The New York Times concludes that the Cyber Range is to the digital age what the Bikini Atoll –the islands the Army vaporized in the 1950s to measure the power of the hydrogen bomb –- was to the nuclear age. After the tests at the Bikini Atoll demonstrated to the world the destructive power of the bomb, it became evident to the United States and the Soviet Union and other nuclear powers “that the risks of a nuclear exchange were simply too high.” “In the case of cyberattacks, where the results can vary from the annoying to the devastating, there are no such rules.”

CybersecurityIn securing the “cyberperimeter,” Secretary Gates has concluded that the military’s cyberwarfare effort requires a sharper focus. It would build the defenses for military computers and communications systems and –- the part the Pentagon is reluctant to discuss –- to develop and deploy cyberweapons.

To handle all this, the Obama administration proposes to create a new military cybersecurity command to unify responsibility for Pentagon networks –- this responsibility is currently spread across several agencies and service branches. Pentagon officials say the front-runner to lead the new command is National Security Agency (NSA) Director Keith Alexander, a three-star Army general. The command would assist the Department of Homeland Security, but would not be subsumed under it.

Meanwhile, bi-partisan bill S.773: Cybersecurity Act of 2009 was introduced by Senators Jay Rockefeller (D-WV) and Olympia Snowe (R-ME):

  • Ensure the continued free flow of commerce within the United States and with its global trading partners through secure cyber communications,
  • Provide for the continued development and exploitation of the Internet and intranet communications for such purposes,
  • Provide for the development of a cadre of information technology specialists to improve and maintain effective cybersecurity defenses against disruption, and for other purposes.

A key provision is unprecedented in its implications: “The Secretary of Commerce shall have access to all relevant data concerning (critical infrastructure) networks without regard to any provision of law, regulation, rule, or policy restricting such access…”. The Electronic Freedom Foundation suggests that the bill would give the Commerce Department absolute, non-emergency access to “all relevant data” without any privacy safeguards like standards or judicial review.

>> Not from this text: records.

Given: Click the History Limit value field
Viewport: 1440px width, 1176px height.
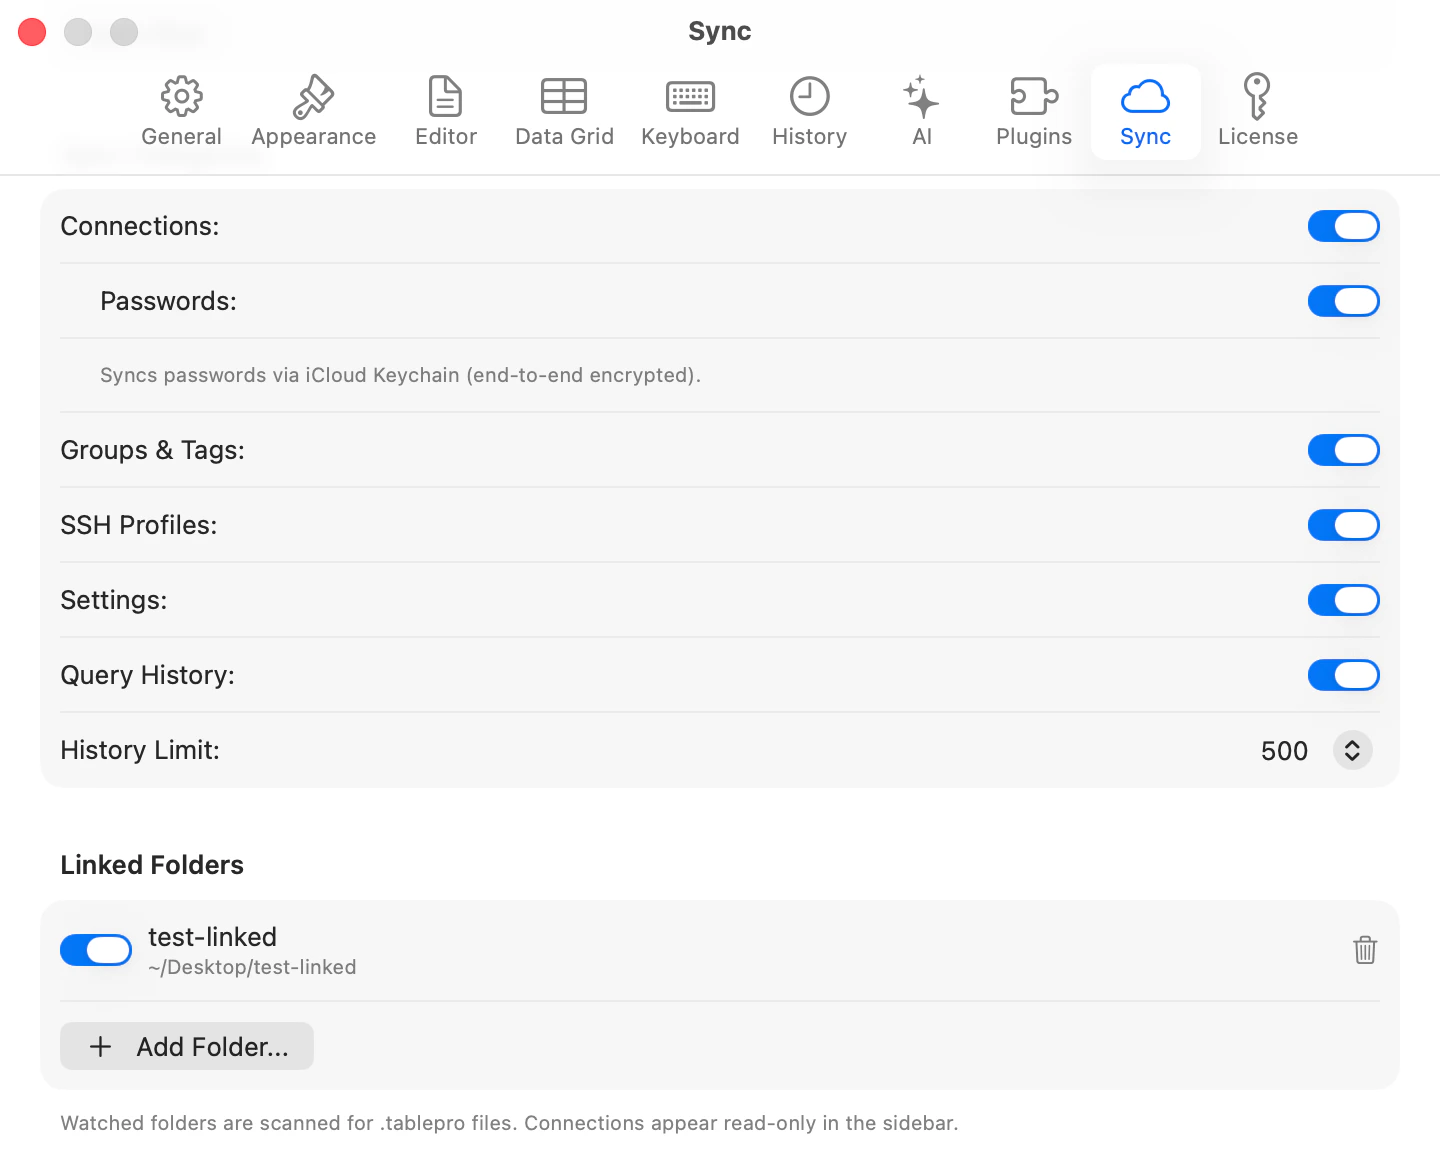Looking at the screenshot, I should 1284,750.
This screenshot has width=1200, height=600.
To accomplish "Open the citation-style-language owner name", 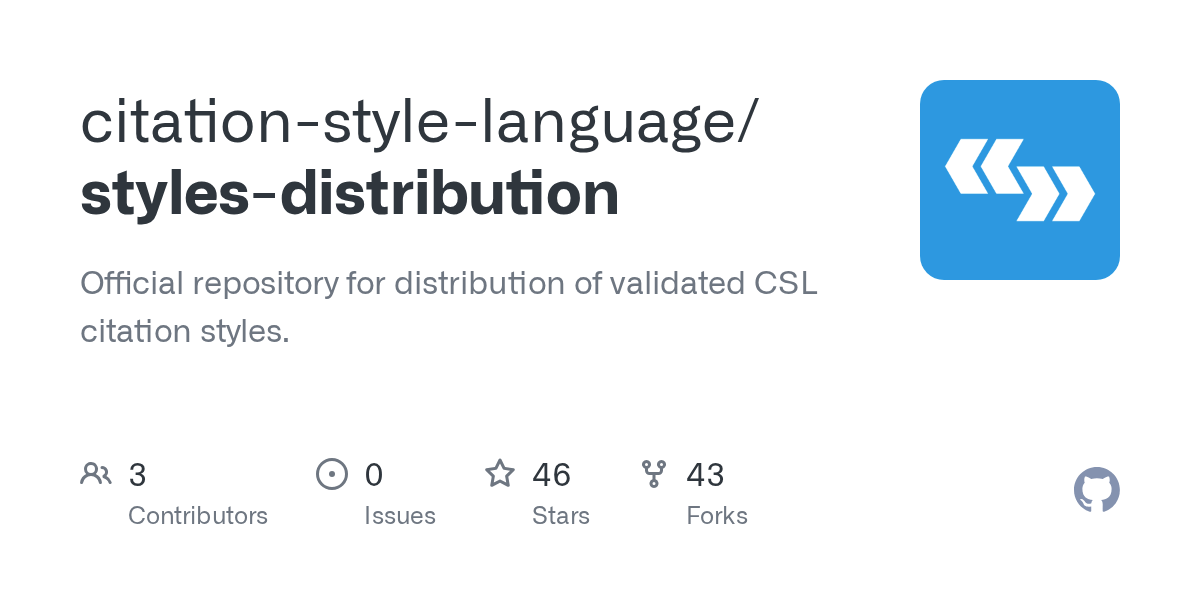I will point(419,123).
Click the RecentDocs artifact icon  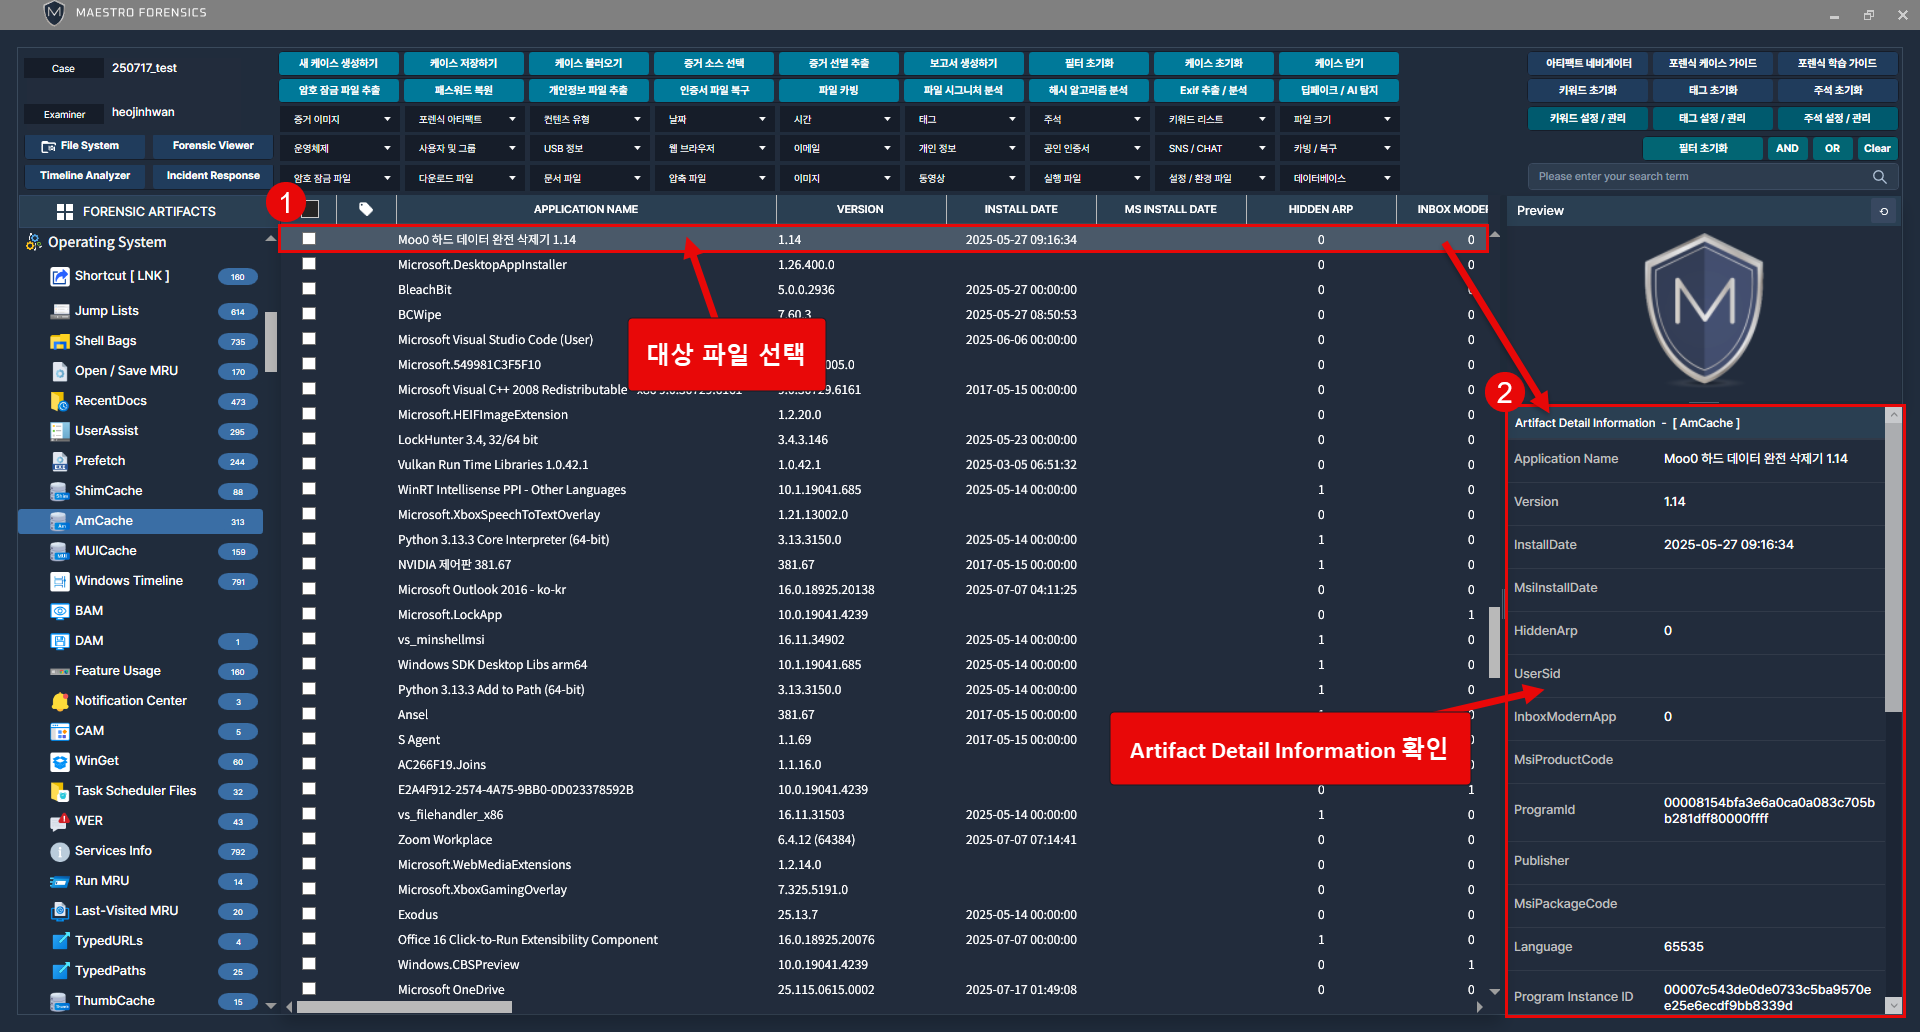coord(60,401)
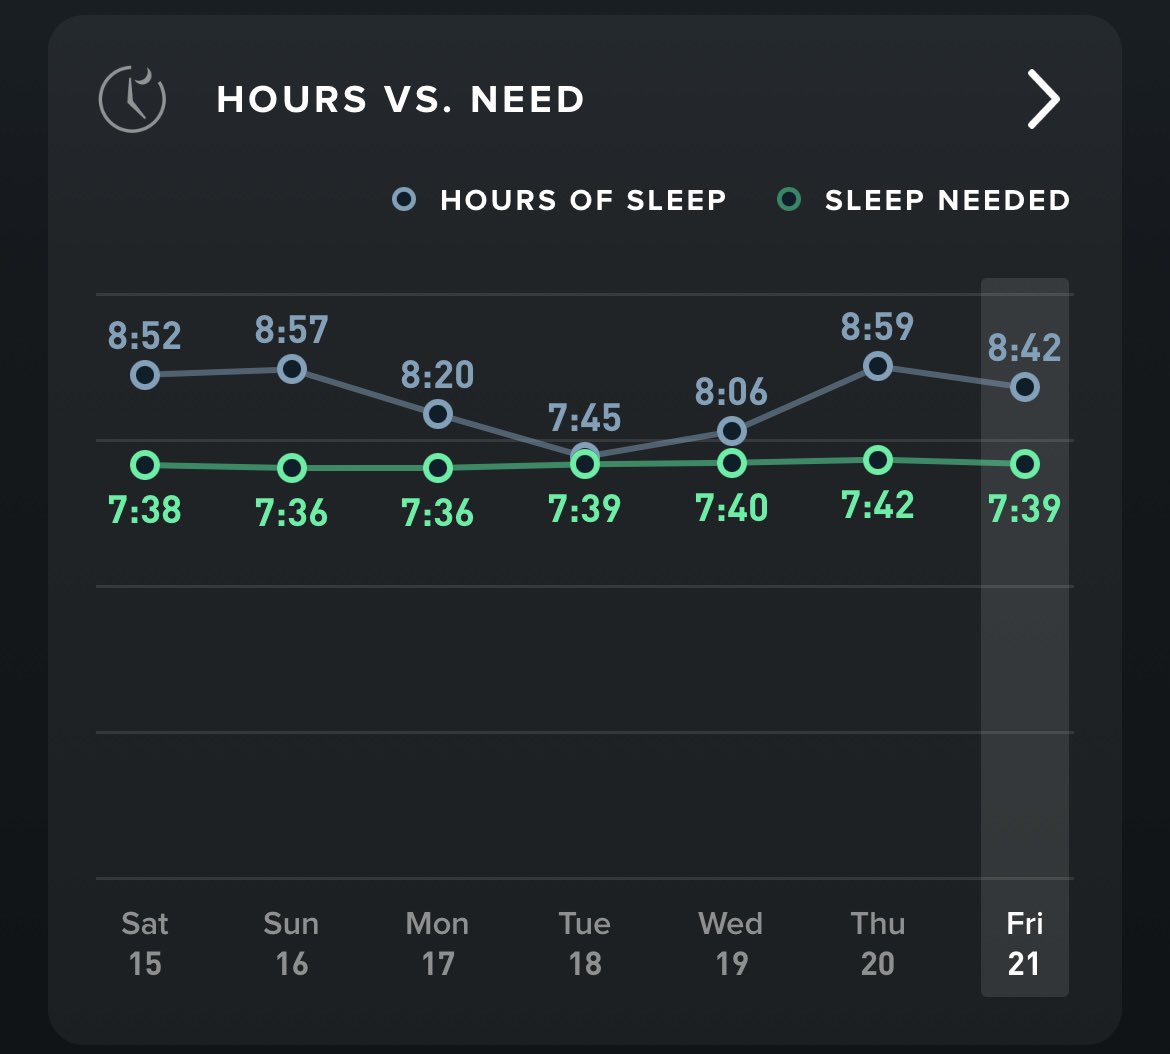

In reality, the General Accounting Office (GAO) reports that network computer security problems are relatively “mundane.” The problems mentioned in the report include insufficient access controls, a lack of encryption where necessary, poor network management, failure to install patches, inadequate audit procedures, and incomplete or ineffective information security programs. This raises the question of what’s really required to secure the cyberperimeter. Why the need for such sweeping legislation as S.773?

Live Free or Die – the state motto of New Hampshire – is popular among users of the Unix computer operating system, a group that clearly cherishes its independence. The Internet was built by Unix hackers to be an open, decentralized network of computers not dependent upon a central “master control program” as portrayed in the 1982 cult classic Tron – a hacker favorite.

The Internet has driven economic innovation, democratic participation, and free speech online. "They that can give up essential liberty to obtain a little temporary safety deserve neither liberty nor safety.” Benjamin Franklin’s warning rings as true today as it did in 1759.